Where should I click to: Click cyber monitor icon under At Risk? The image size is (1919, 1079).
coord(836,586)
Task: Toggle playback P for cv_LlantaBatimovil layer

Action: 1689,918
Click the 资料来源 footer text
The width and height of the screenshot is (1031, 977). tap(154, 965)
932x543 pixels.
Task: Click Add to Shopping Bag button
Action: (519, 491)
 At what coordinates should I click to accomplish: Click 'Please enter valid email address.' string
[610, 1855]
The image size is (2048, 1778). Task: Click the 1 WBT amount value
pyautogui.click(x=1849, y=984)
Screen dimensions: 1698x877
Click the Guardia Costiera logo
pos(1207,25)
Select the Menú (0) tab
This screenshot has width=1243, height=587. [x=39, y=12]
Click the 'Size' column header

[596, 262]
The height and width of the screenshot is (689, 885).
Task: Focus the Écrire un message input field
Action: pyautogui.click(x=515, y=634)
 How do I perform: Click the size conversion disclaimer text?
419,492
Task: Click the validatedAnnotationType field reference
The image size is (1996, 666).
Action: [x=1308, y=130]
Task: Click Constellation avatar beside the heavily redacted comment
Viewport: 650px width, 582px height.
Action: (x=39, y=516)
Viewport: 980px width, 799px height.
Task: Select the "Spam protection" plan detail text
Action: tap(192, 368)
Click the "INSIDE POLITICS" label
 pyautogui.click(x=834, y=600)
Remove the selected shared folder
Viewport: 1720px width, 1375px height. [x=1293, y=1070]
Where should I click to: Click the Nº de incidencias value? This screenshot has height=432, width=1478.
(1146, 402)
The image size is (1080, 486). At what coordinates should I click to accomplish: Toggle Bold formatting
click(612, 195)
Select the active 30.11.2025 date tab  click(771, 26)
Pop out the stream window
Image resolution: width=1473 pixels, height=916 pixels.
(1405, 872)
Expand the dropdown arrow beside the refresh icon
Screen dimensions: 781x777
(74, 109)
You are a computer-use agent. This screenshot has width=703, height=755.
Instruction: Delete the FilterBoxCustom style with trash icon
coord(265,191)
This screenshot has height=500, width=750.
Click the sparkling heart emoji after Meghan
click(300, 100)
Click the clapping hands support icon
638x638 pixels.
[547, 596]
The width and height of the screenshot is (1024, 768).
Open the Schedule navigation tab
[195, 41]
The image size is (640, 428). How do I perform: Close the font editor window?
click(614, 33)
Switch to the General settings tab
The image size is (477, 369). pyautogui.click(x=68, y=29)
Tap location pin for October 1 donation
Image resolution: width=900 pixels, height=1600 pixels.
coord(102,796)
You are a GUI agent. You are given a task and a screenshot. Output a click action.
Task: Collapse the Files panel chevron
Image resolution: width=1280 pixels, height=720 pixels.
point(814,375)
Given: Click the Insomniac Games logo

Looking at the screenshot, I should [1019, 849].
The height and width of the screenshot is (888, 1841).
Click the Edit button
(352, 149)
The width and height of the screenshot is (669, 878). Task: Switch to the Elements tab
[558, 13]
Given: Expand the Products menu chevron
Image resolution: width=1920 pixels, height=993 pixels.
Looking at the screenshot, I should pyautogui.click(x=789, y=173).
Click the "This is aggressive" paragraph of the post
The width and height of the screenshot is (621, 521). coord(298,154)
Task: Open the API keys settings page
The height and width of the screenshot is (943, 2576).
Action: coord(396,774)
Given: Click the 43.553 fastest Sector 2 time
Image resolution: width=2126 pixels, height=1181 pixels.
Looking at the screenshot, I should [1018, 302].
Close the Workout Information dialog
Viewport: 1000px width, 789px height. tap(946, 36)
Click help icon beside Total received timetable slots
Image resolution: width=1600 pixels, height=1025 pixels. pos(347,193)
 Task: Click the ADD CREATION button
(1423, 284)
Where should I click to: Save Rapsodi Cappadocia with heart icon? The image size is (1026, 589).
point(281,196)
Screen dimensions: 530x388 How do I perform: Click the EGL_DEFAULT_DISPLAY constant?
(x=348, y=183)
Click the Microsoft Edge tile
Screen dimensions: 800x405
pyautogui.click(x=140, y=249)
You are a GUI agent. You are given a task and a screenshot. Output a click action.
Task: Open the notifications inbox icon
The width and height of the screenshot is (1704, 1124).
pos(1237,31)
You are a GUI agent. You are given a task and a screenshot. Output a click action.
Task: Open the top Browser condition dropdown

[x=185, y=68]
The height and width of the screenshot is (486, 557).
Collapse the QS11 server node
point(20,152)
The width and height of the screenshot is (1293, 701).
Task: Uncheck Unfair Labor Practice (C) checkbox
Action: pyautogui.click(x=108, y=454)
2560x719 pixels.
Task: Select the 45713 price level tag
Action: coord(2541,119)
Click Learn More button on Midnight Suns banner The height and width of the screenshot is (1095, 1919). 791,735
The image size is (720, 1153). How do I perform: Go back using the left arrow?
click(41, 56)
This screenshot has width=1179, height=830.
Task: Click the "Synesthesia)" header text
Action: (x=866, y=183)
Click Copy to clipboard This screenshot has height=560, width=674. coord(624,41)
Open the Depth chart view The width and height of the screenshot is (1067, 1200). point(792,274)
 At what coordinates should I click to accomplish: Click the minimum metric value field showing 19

TASK TO CARRY OUT: Reproduce the listing above line for line, with no changes.

EXPECTED ANSWER:
Where should I click to: Click cyber monitor icon under At Risk? The image size is (1919, 1079).
coord(836,586)
Task: Toggle playback P for cv_LlantaBatimovil layer

Action: 1689,918
Click the 资料来源 footer text
The width and height of the screenshot is (1031, 977). tap(154, 965)
932x543 pixels.
Task: Click Add to Shopping Bag button
Action: (519, 491)
 At what coordinates should I click to accomplish: Click 'Please enter valid email address.' string
[610, 1855]
The image size is (2048, 1778). Task: Click the 1 WBT amount value
pyautogui.click(x=1849, y=984)
Screen dimensions: 1698x877
Click the Guardia Costiera logo
pos(1207,25)
Select the Menú (0) tab
This screenshot has width=1243, height=587. [x=39, y=12]
Click the 'Size' column header

[596, 262]
The height and width of the screenshot is (689, 885).
Task: Focus the Écrire un message input field
Action: pyautogui.click(x=515, y=634)
 How do I perform: Click the size conversion disclaimer text?
419,492
Task: Click the validatedAnnotationType field reference
The image size is (1996, 666).
Action: [x=1308, y=130]
Task: Click Constellation avatar beside the heavily redacted comment
Viewport: 650px width, 582px height.
Action: (x=39, y=516)
Viewport: 980px width, 799px height.
Task: Select the "Spam protection" plan detail text
Action: tap(192, 368)
Click the "INSIDE POLITICS" label
 pyautogui.click(x=834, y=600)
Remove the selected shared folder
Viewport: 1720px width, 1375px height. [x=1293, y=1070]
Where should I click to: Click the Nº de incidencias value? This screenshot has height=432, width=1478.
(1146, 402)
The image size is (1080, 486). At what coordinates should I click to accomplish: Toggle Bold formatting
click(612, 195)
Select the active 30.11.2025 date tab  click(771, 26)
Pop out the stream window
Image resolution: width=1473 pixels, height=916 pixels.
(1405, 872)
Expand the dropdown arrow beside the refresh icon
Screen dimensions: 781x777
(74, 109)
You are a computer-use agent. This screenshot has width=703, height=755.
Instruction: Delete the FilterBoxCustom style with trash icon
coord(265,191)
This screenshot has height=500, width=750.
Click the sparkling heart emoji after Meghan
click(300, 100)
Click the clapping hands support icon
638x638 pixels.
[547, 596]
The width and height of the screenshot is (1024, 768).
Open the Schedule navigation tab
[195, 41]
The image size is (640, 428). How do I perform: Close the font editor window?
click(614, 33)
Switch to the General settings tab
The image size is (477, 369). pyautogui.click(x=68, y=29)
Tap location pin for October 1 donation
Image resolution: width=900 pixels, height=1600 pixels.
coord(102,796)
You are a GUI agent. You are given a task and a screenshot. Output a click action.
Task: Collapse the Files panel chevron
Image resolution: width=1280 pixels, height=720 pixels.
point(814,375)
Given: Click the Insomniac Games logo

Looking at the screenshot, I should [1019, 849].
The height and width of the screenshot is (888, 1841).
Click the Edit button
(352, 149)
The width and height of the screenshot is (669, 878). Task: Switch to the Elements tab
[558, 13]
Given: Expand the Products menu chevron
Image resolution: width=1920 pixels, height=993 pixels.
Looking at the screenshot, I should pyautogui.click(x=789, y=173).
Click the "This is aggressive" paragraph of the post
The width and height of the screenshot is (621, 521). coord(298,154)
Task: Open the API keys settings page
The height and width of the screenshot is (943, 2576).
Action: coord(396,774)
Given: Click the 43.553 fastest Sector 2 time
Image resolution: width=2126 pixels, height=1181 pixels.
Looking at the screenshot, I should [1018, 302].
Close the Workout Information dialog
Viewport: 1000px width, 789px height. tap(946, 36)
Click help icon beside Total received timetable slots
Image resolution: width=1600 pixels, height=1025 pixels. pos(347,193)
 Task: Click the ADD CREATION button
(1423, 284)
Where should I click to: Save Rapsodi Cappadocia with heart icon? The image size is (1026, 589).
point(281,196)
Screen dimensions: 530x388 How do I perform: Click the EGL_DEFAULT_DISPLAY constant?
(x=348, y=183)
Click the Microsoft Edge tile
Screen dimensions: 800x405
pyautogui.click(x=140, y=249)
You are a GUI agent. You are given a task and a screenshot. Output a click action.
Task: Open the notifications inbox icon
The width and height of the screenshot is (1704, 1124).
pos(1237,31)
You are a GUI agent. You are given a task and a screenshot. Output a click action.
Task: Open the top Browser condition dropdown

[x=185, y=68]
The height and width of the screenshot is (486, 557).
Collapse the QS11 server node
point(20,152)
The width and height of the screenshot is (1293, 701).
Task: Uncheck Unfair Labor Practice (C) checkbox
Action: pyautogui.click(x=108, y=454)
2560x719 pixels.
Task: Select the 45713 price level tag
Action: coord(2541,119)
Click Learn More button on Midnight Suns banner The height and width of the screenshot is (1095, 1919). 791,735
The image size is (720, 1153). How do I perform: Go back using the left arrow?
click(41, 56)
This screenshot has width=1179, height=830.
Task: Click the "Synesthesia)" header text
Action: (x=866, y=183)
Click Copy to clipboard This screenshot has height=560, width=674. coord(624,41)
Open the Depth chart view The width and height of the screenshot is (1067, 1200). point(792,274)
 At what coordinates should I click to accomplish: Click the minimum metric value field showing 19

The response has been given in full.